What you need to do — Render the records as a numbered list. Begin at the line that contains "Where should I", continue through the end of the records, skip blank lines, and leave the pictures out.

[Start Information shown]

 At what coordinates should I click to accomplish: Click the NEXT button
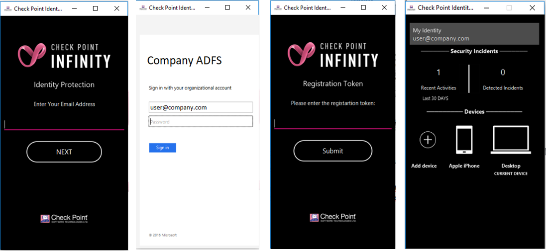(64, 152)
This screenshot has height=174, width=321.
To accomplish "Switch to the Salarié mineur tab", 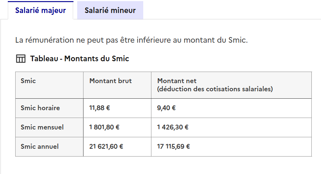I will [x=110, y=10].
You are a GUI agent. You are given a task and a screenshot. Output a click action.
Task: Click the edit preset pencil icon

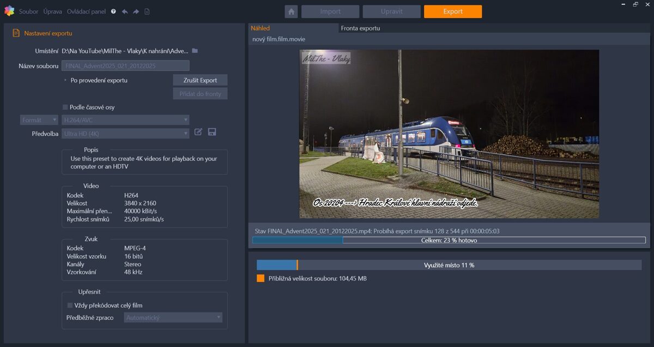coord(198,132)
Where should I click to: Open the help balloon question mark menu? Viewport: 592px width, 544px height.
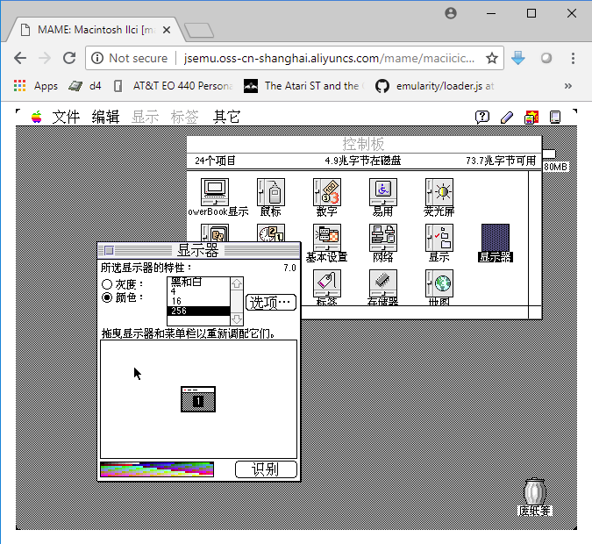[x=481, y=117]
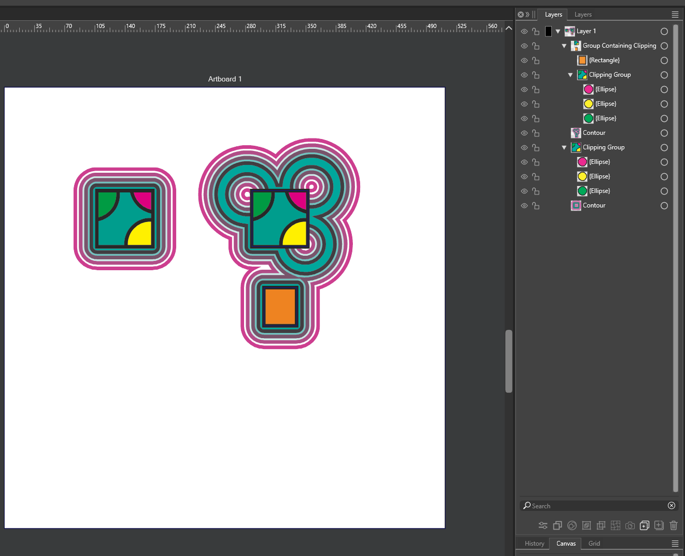Click the trash icon in Layers panel

tap(673, 525)
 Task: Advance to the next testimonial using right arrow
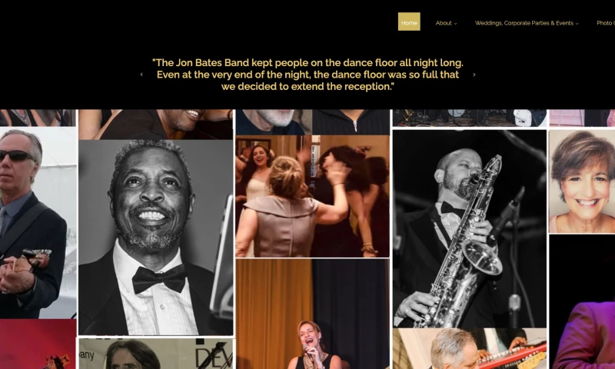pyautogui.click(x=474, y=75)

[End Information shown]

Task response —
1. Where should I click to: Open the help balloon question mark menu? Viewport: 592px width, 544px height.
2. [x=481, y=117]
3. Click the trash icon in Layers panel
4. tap(673, 525)
5.  Task: Advance to the next testimonial using right arrow
6. pyautogui.click(x=474, y=75)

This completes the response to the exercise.